◆ **Task to complete**:
Copy every line from the records below that holds the word "agent".
═══
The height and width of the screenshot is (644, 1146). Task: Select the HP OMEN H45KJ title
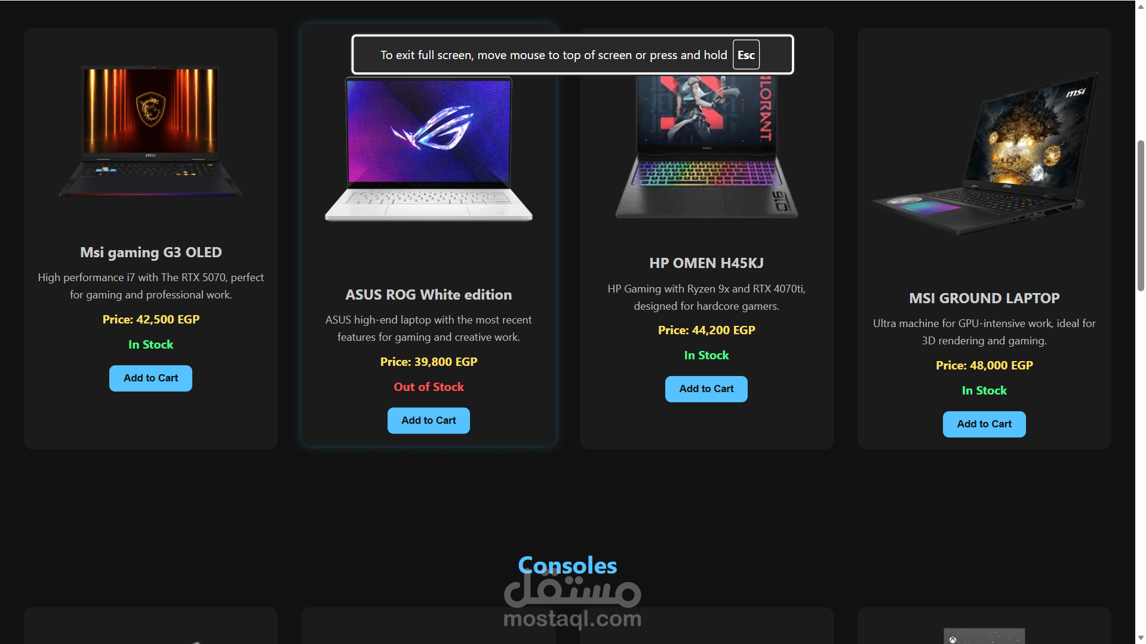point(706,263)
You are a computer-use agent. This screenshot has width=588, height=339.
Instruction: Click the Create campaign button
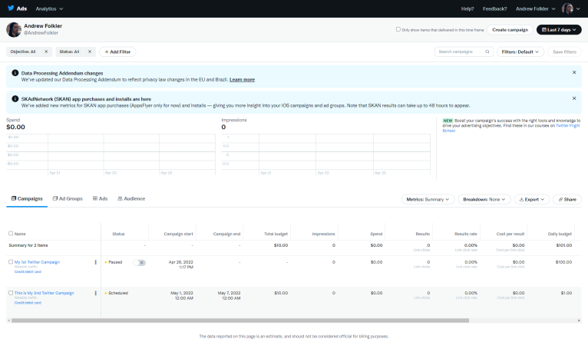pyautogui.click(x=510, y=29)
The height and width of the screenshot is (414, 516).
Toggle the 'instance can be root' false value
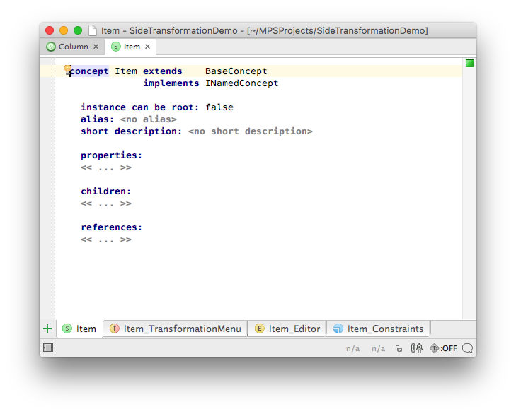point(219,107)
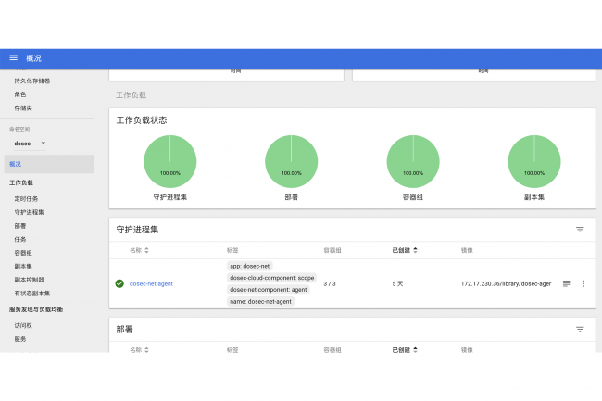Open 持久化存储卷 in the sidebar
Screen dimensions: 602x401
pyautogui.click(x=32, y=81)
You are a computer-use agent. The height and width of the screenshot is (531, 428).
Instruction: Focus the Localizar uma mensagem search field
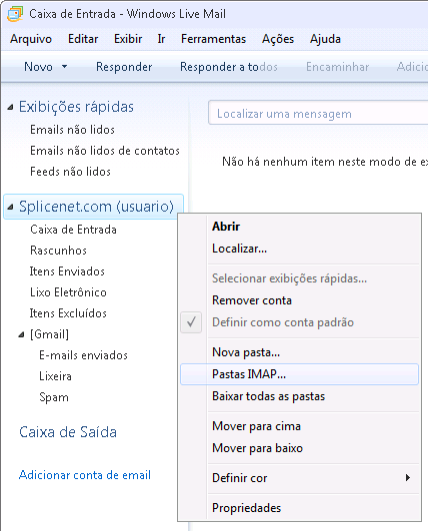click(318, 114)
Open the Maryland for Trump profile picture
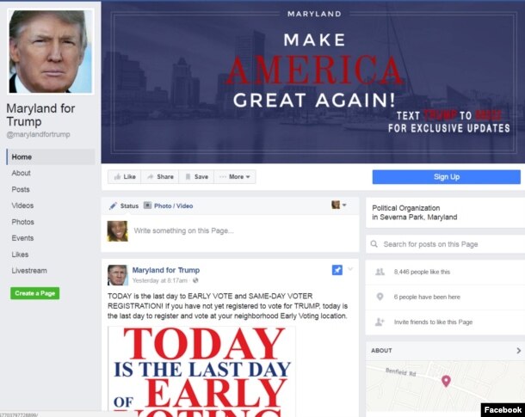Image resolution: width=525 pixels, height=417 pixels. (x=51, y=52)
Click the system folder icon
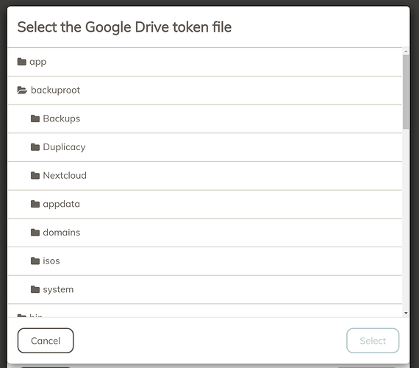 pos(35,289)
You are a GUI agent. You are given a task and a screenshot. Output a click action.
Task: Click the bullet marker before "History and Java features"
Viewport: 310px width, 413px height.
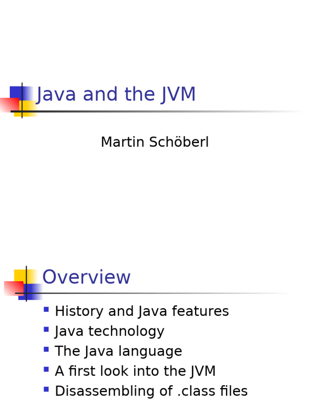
═══
◆ **Task result**:
You are a computer-use agent. This screenshot has width=588, height=339.
You are a computer-use agent. The height and width of the screenshot is (531, 428).
You are a GUI agent. You are given a task and a screenshot. Output a click action.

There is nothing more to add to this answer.